(Data listing Opens)

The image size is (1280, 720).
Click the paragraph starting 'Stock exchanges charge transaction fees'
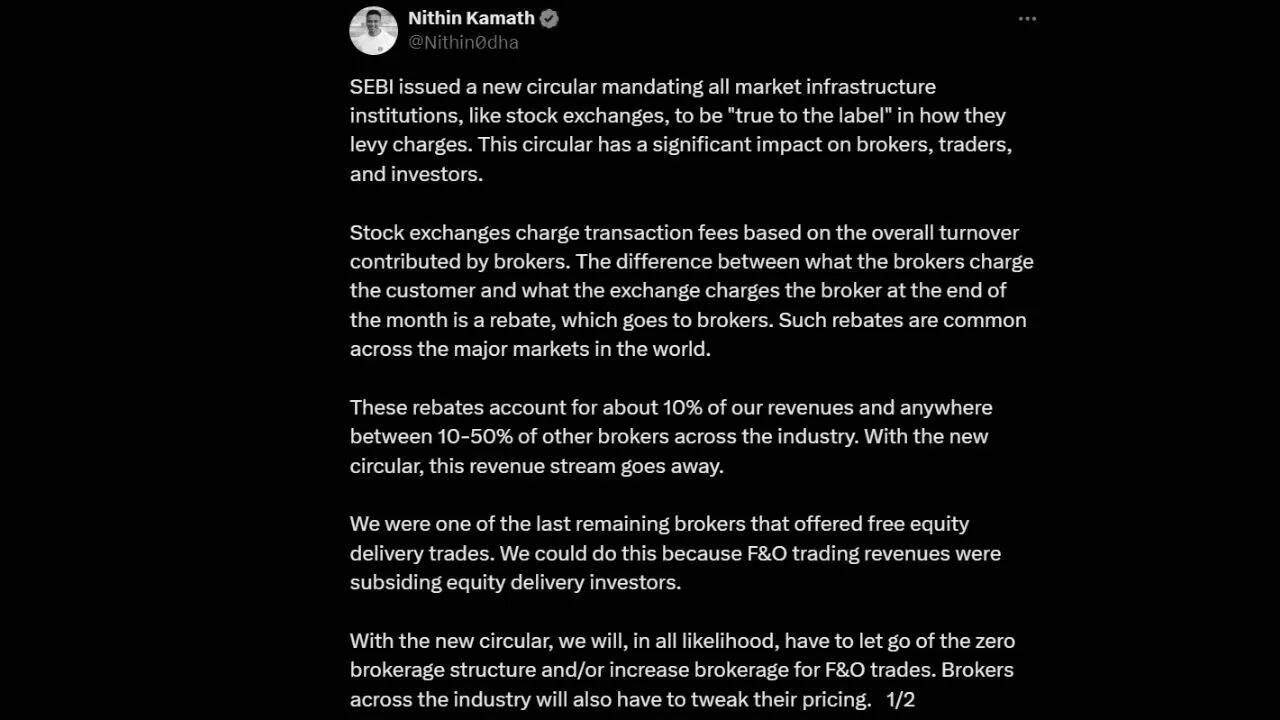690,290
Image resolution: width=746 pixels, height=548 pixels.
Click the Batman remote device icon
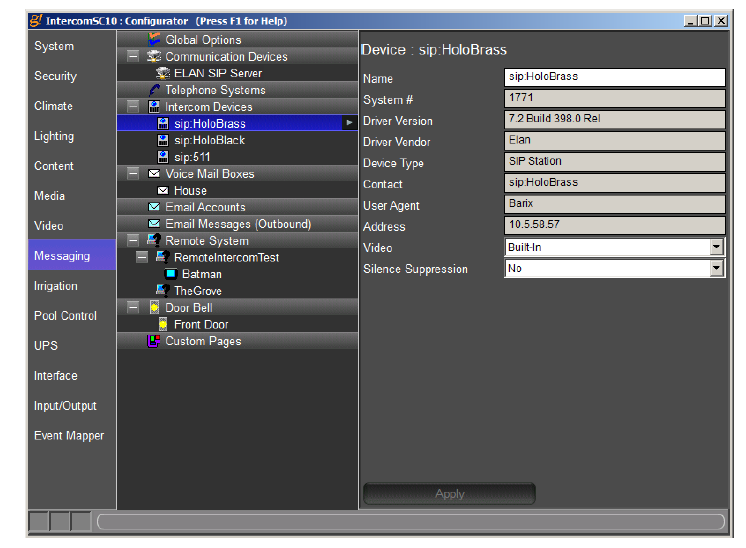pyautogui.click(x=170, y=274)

(Data listing Closes)

## Task description
What you write must match, line for line, the records from the line containing "Click the paragraph" through the last line, with every picture left out.

## Problem solution
Click the paragraph starting 'Stock exchanges charge transaction fees'
690,290
Image resolution: width=746 pixels, height=548 pixels.
Click the Batman remote device icon
pyautogui.click(x=170, y=274)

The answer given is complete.